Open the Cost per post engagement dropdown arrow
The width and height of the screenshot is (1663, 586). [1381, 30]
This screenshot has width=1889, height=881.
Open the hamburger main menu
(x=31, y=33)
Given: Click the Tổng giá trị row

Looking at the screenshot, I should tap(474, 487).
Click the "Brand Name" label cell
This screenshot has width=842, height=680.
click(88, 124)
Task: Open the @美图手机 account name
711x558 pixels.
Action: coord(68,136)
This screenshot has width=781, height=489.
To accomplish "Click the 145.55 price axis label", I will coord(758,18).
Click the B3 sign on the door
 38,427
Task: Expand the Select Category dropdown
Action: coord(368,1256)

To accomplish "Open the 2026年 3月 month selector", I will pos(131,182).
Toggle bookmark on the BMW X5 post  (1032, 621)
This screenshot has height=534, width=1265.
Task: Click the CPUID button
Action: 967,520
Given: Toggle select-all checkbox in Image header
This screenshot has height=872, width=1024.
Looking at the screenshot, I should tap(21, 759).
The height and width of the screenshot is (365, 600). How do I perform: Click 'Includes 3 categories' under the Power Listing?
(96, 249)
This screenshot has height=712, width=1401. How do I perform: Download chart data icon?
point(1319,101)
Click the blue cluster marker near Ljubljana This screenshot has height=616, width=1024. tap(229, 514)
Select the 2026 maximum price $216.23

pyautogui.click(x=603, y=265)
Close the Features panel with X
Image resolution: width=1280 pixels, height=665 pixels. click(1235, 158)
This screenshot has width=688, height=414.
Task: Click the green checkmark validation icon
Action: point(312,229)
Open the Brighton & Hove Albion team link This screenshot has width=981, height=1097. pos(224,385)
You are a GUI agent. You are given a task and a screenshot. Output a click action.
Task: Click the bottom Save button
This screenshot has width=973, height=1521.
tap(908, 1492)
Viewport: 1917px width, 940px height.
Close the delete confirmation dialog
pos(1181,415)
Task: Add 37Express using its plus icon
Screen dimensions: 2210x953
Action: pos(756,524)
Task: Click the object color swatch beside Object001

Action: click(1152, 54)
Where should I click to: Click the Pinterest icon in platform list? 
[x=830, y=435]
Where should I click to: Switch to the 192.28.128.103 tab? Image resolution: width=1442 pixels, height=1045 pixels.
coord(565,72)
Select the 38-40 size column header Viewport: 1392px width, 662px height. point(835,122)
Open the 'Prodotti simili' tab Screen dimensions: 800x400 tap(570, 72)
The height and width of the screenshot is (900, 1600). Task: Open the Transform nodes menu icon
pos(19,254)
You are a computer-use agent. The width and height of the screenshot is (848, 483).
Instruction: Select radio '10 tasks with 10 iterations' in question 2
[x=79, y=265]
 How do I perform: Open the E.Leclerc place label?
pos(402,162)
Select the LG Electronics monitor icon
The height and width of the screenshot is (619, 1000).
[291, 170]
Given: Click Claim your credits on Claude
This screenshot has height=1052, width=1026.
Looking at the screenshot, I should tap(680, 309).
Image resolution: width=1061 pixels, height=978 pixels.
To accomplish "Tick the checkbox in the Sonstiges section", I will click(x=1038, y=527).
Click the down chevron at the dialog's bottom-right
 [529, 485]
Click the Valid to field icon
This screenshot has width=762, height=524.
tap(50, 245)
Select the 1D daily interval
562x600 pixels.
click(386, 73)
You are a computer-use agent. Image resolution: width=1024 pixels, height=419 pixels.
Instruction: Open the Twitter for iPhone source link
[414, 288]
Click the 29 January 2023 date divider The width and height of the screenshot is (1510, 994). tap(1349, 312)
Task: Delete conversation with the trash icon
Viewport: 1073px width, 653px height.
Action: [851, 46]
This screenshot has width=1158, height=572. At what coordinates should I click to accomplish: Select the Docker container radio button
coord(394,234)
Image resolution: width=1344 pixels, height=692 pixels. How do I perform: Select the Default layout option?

▶ REQUIRED ACTION
In your reply, write out all of the material exactly as it was given.

▶ SOLUTION TO THIS PROBLEM
Open the Cost per post engagement dropdown arrow
The width and height of the screenshot is (1663, 586). [1381, 30]
This screenshot has width=1889, height=881.
Open the hamburger main menu
(x=31, y=33)
Given: Click the Tổng giá trị row

Looking at the screenshot, I should tap(474, 487).
Click the "Brand Name" label cell
This screenshot has width=842, height=680.
click(88, 124)
Task: Open the @美图手机 account name
711x558 pixels.
Action: coord(68,136)
This screenshot has width=781, height=489.
To accomplish "Click the 145.55 price axis label", I will coord(758,18).
Click the B3 sign on the door
 38,427
Task: Expand the Select Category dropdown
Action: coord(368,1256)

To accomplish "Open the 2026年 3月 month selector", I will pos(131,182).
Toggle bookmark on the BMW X5 post  (1032, 621)
This screenshot has height=534, width=1265.
Task: Click the CPUID button
Action: 967,520
Given: Toggle select-all checkbox in Image header
This screenshot has height=872, width=1024.
Looking at the screenshot, I should tap(21, 759).
The height and width of the screenshot is (365, 600). How do I perform: Click 'Includes 3 categories' under the Power Listing?
(96, 249)
This screenshot has height=712, width=1401. How do I perform: Download chart data icon?
point(1319,101)
Click the blue cluster marker near Ljubljana This screenshot has height=616, width=1024. tap(229, 514)
Select the 2026 maximum price $216.23

pyautogui.click(x=603, y=265)
Close the Features panel with X
Image resolution: width=1280 pixels, height=665 pixels. click(1235, 158)
This screenshot has width=688, height=414.
Task: Click the green checkmark validation icon
Action: point(312,229)
Open the Brighton & Hove Albion team link This screenshot has width=981, height=1097. pos(224,385)
You are a GUI agent. You are given a task and a screenshot. Output a click action.
Task: Click the bottom Save button
This screenshot has width=973, height=1521.
tap(908, 1492)
Viewport: 1917px width, 940px height.
Close the delete confirmation dialog
pos(1181,415)
Task: Add 37Express using its plus icon
Screen dimensions: 2210x953
Action: pos(756,524)
Task: Click the object color swatch beside Object001

Action: click(1152, 54)
Where should I click to: Click the Pinterest icon in platform list? 
[x=830, y=435]
Where should I click to: Switch to the 192.28.128.103 tab? Image resolution: width=1442 pixels, height=1045 pixels.
coord(565,72)
Select the 38-40 size column header Viewport: 1392px width, 662px height. point(835,122)
Open the 'Prodotti simili' tab Screen dimensions: 800x400 tap(570, 72)
The height and width of the screenshot is (900, 1600). Task: Open the Transform nodes menu icon
pos(19,254)
You are a computer-use agent. The width and height of the screenshot is (848, 483).
Instruction: Select radio '10 tasks with 10 iterations' in question 2
[x=79, y=265]
 How do I perform: Open the E.Leclerc place label?
pos(402,162)
Select the LG Electronics monitor icon
The height and width of the screenshot is (619, 1000).
[291, 170]
Given: Click Claim your credits on Claude
This screenshot has height=1052, width=1026.
Looking at the screenshot, I should tap(680, 309).
Image resolution: width=1061 pixels, height=978 pixels.
To accomplish "Tick the checkbox in the Sonstiges section", I will click(x=1038, y=527).
Click the down chevron at the dialog's bottom-right
 [529, 485]
Click the Valid to field icon
This screenshot has width=762, height=524.
tap(50, 245)
Select the 1D daily interval
562x600 pixels.
click(386, 73)
You are a computer-use agent. Image resolution: width=1024 pixels, height=419 pixels.
Instruction: Open the Twitter for iPhone source link
[414, 288]
Click the 29 January 2023 date divider The width and height of the screenshot is (1510, 994). tap(1349, 312)
Task: Delete conversation with the trash icon
Viewport: 1073px width, 653px height.
Action: [851, 46]
This screenshot has width=1158, height=572. At what coordinates should I click to accomplish: Select the Docker container radio button
coord(394,234)
Image resolution: width=1344 pixels, height=692 pixels. How do I perform: Select the Default layout option?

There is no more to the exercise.